--- START ---

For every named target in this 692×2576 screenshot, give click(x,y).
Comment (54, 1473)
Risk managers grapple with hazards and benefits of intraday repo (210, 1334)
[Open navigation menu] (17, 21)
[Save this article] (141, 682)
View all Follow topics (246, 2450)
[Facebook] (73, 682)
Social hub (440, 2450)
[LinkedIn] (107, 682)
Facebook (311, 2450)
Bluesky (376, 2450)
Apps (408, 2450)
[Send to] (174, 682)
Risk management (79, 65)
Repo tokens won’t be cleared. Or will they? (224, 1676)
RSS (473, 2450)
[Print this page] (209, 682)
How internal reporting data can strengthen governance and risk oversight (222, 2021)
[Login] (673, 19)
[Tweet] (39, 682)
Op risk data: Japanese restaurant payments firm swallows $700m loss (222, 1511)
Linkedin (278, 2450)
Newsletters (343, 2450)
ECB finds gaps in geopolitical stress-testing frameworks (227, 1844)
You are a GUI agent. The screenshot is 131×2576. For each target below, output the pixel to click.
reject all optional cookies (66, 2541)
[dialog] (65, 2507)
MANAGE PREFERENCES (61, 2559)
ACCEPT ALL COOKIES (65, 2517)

--- END ---
--- START ---

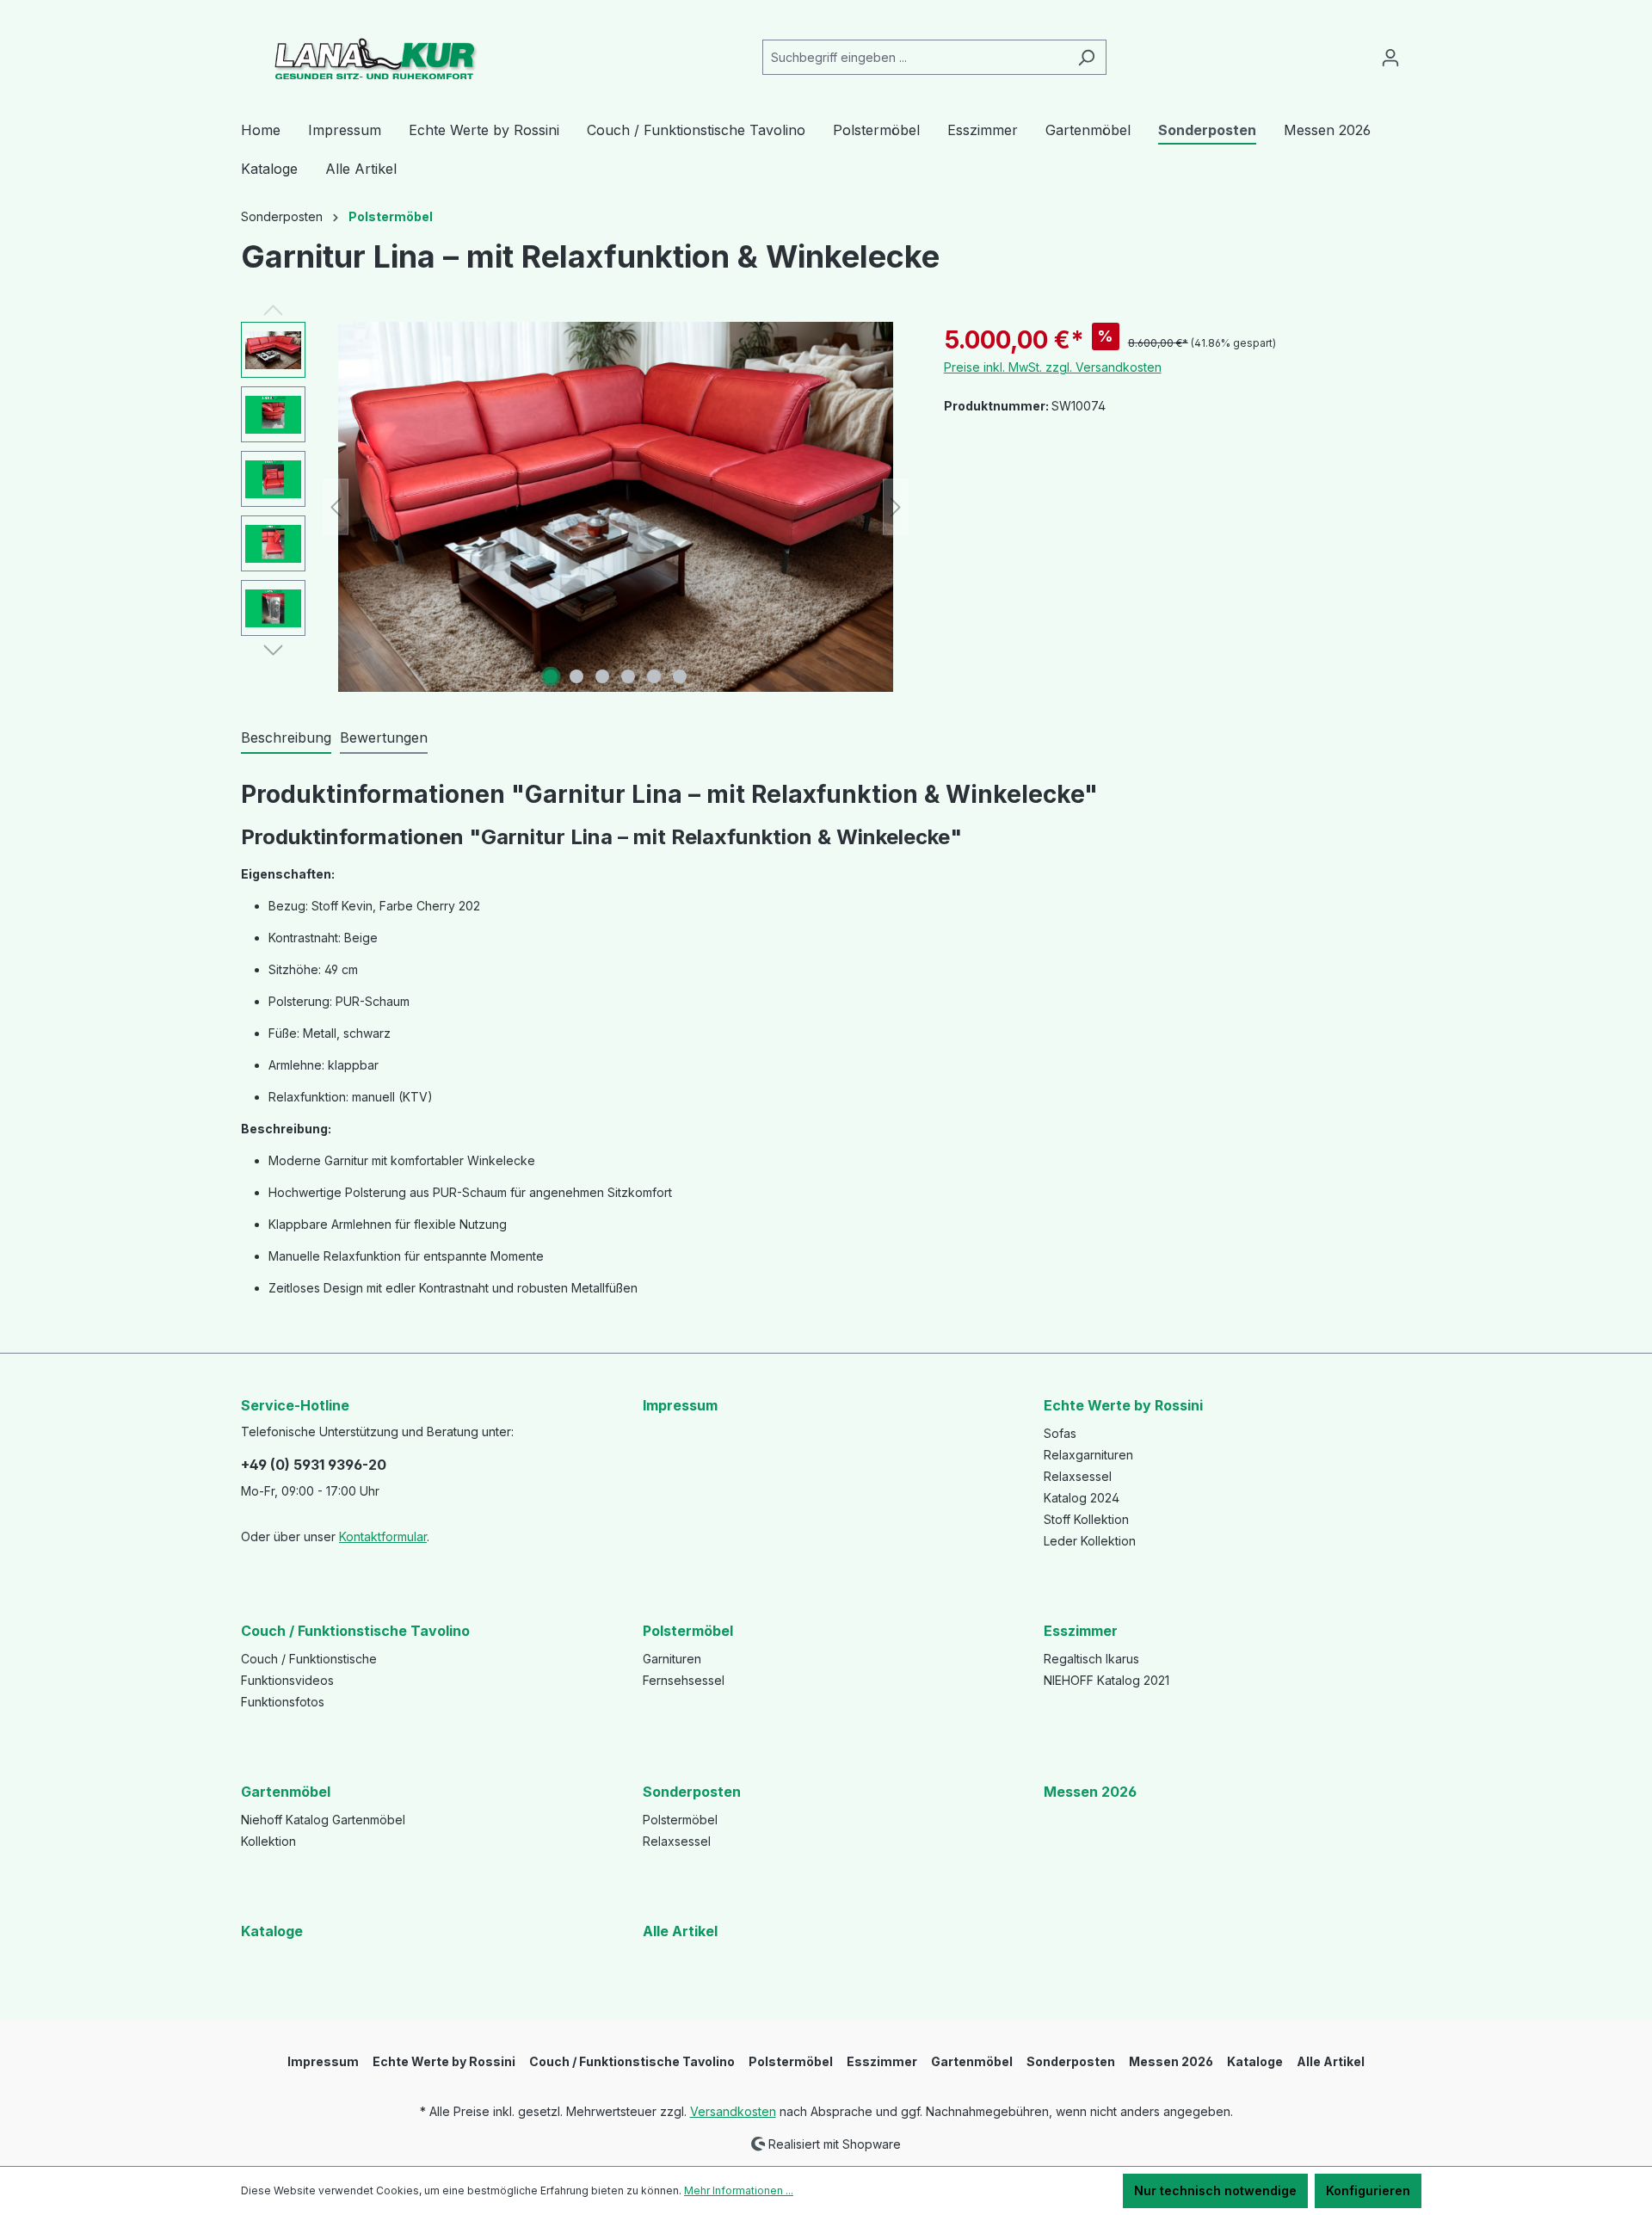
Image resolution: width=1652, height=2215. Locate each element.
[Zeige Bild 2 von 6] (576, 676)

--- END ---

■ Instructions to follow ■
The lines above from the one with "Social hub (440, 2450)" through the one with "ACCEPT ALL COOKIES (65, 2517)" are to be duplicated exactly, ends included, with nothing added.

■ Response to the exercise ■
Social hub (440, 2450)
[LinkedIn] (107, 682)
Facebook (311, 2450)
Bluesky (376, 2450)
Apps (408, 2450)
[Send to] (174, 682)
Risk management (79, 65)
Repo tokens won’t be cleared. Or will they? (224, 1676)
RSS (473, 2450)
[Print this page] (209, 682)
How internal reporting data can strengthen governance and risk oversight (222, 2021)
[Login] (673, 19)
[Tweet] (39, 682)
Op risk data: Japanese restaurant payments firm swallows $700m loss (222, 1511)
Linkedin (278, 2450)
Newsletters (343, 2450)
ECB finds gaps in geopolitical stress-testing frameworks (227, 1844)
You are a GUI agent. The screenshot is 131×2576. For each target below, output the pixel to click.
reject all optional cookies (66, 2541)
[dialog] (65, 2507)
MANAGE PREFERENCES (61, 2559)
ACCEPT ALL COOKIES (65, 2517)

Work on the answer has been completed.